§ **PROBLEM**: Working from the entries that follow, retype each one without any alteration.

§ **Dataset entries**:
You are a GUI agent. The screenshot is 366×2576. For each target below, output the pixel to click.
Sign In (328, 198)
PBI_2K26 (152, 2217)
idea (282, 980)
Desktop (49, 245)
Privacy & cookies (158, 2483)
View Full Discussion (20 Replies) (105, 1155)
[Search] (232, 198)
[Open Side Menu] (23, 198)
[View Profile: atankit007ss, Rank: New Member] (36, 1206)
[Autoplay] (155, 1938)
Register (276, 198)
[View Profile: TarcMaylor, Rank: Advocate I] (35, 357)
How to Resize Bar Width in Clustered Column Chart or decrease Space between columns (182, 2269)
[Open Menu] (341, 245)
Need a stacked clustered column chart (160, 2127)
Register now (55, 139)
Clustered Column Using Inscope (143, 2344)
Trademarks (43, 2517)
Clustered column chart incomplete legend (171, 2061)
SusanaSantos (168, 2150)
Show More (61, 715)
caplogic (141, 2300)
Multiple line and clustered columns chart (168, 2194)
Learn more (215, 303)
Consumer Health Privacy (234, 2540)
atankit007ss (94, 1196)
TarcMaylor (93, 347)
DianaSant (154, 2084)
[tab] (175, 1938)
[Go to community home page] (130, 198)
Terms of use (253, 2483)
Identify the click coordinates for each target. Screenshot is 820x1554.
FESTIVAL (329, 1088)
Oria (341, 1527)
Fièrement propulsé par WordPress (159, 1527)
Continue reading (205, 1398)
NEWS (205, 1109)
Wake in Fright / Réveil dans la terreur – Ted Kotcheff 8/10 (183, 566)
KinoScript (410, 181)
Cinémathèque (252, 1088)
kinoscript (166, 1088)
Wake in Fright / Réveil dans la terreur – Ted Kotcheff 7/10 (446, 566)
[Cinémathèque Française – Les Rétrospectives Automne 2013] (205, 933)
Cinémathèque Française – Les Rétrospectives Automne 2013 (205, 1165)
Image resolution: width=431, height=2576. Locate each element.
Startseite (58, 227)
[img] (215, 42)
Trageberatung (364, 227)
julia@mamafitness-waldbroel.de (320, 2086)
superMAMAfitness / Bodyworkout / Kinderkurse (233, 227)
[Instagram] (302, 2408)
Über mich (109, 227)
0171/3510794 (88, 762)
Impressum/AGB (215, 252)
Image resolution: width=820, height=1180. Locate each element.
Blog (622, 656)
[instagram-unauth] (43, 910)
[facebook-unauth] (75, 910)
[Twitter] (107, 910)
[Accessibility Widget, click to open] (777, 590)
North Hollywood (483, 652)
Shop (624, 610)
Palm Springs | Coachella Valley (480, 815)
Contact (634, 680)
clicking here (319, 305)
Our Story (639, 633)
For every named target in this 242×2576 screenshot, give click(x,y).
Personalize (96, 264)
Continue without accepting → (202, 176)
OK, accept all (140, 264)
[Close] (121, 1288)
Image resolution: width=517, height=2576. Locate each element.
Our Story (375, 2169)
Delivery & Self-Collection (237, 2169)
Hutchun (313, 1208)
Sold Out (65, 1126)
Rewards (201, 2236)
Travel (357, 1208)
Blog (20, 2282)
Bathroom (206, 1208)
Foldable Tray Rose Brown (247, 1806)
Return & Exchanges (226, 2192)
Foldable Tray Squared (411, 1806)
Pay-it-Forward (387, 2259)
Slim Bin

§ **RESULT**:
You are a GUI agent. The screenshot is 366×2576. For each target below, output the pixel to click.
Sign In (328, 198)
PBI_2K26 (152, 2217)
idea (282, 980)
Desktop (49, 245)
Privacy & cookies (158, 2483)
View Full Discussion (20 Replies) (105, 1155)
[Search] (232, 198)
[Open Side Menu] (23, 198)
[View Profile: atankit007ss, Rank: New Member] (36, 1206)
[Autoplay] (155, 1938)
Register (276, 198)
[View Profile: TarcMaylor, Rank: Advocate I] (35, 357)
How to Resize Bar Width in Clustered Column Chart or decrease Space between columns (182, 2269)
[Open Menu] (341, 245)
Need a stacked clustered column chart (160, 2127)
Register now (55, 139)
Clustered Column Using Inscope (143, 2344)
Trademarks (43, 2517)
Clustered column chart incomplete legend (171, 2061)
SusanaSantos (168, 2150)
Show More (61, 715)
caplogic (141, 2300)
Multiple line and clustered columns chart (168, 2194)
Learn more (215, 303)
Consumer Health Privacy (234, 2540)
atankit007ss (94, 1196)
TarcMaylor (93, 347)
DianaSant (154, 2084)
[tab] (175, 1938)
[Go to community home page] (130, 198)
Terms of use (253, 2483)
Identify the click coordinates for each target. Screenshot is 820x1554.
FESTIVAL (329, 1088)
Oria (341, 1527)
Fièrement propulsé par WordPress (159, 1527)
Continue reading (205, 1398)
NEWS (205, 1109)
Wake in Fright / Réveil dans la terreur – Ted Kotcheff 8/10 (183, 566)
KinoScript (410, 181)
Cinémathèque (252, 1088)
kinoscript (166, 1088)
Wake in Fright / Réveil dans la terreur – Ted Kotcheff 7/10 (446, 566)
[Cinémathèque Française – Les Rétrospectives Automne 2013] (205, 933)
Cinémathèque Française – Les Rétrospectives Automne 2013 (205, 1165)
Image resolution: width=431, height=2576. Locate each element.
Startseite (58, 227)
[img] (215, 42)
Trageberatung (364, 227)
julia@mamafitness-waldbroel.de (320, 2086)
superMAMAfitness / Bodyworkout / Kinderkurse (233, 227)
[Instagram] (302, 2408)
Über mich (109, 227)
0171/3510794 (88, 762)
Impressum/AGB (215, 252)
Image resolution: width=820, height=1180. Locate each element.
Blog (622, 656)
[instagram-unauth] (43, 910)
[facebook-unauth] (75, 910)
[Twitter] (107, 910)
[Accessibility Widget, click to open] (777, 590)
North Hollywood (483, 652)
Shop (624, 610)
Palm Springs | Coachella Valley (480, 815)
Contact (634, 680)
clicking here (319, 305)
Our Story (639, 633)
For every named target in this 242×2576 screenshot, give click(x,y).
Personalize (96, 264)
Continue without accepting → (202, 176)
OK, accept all (140, 264)
[Close] (121, 1288)
Image resolution: width=517, height=2576. Locate each element.
Our Story (375, 2169)
Delivery & Self-Collection (237, 2169)
Hutchun (313, 1208)
Sold Out (65, 1126)
Rewards (201, 2236)
Travel (357, 1208)
Blog (20, 2282)
Bathroom (206, 1208)
Foldable Tray Rose Brown (247, 1806)
Return & Exchanges (226, 2192)
Foldable Tray Squared (411, 1806)
Pay-it-Forward (387, 2259)
Slim Bin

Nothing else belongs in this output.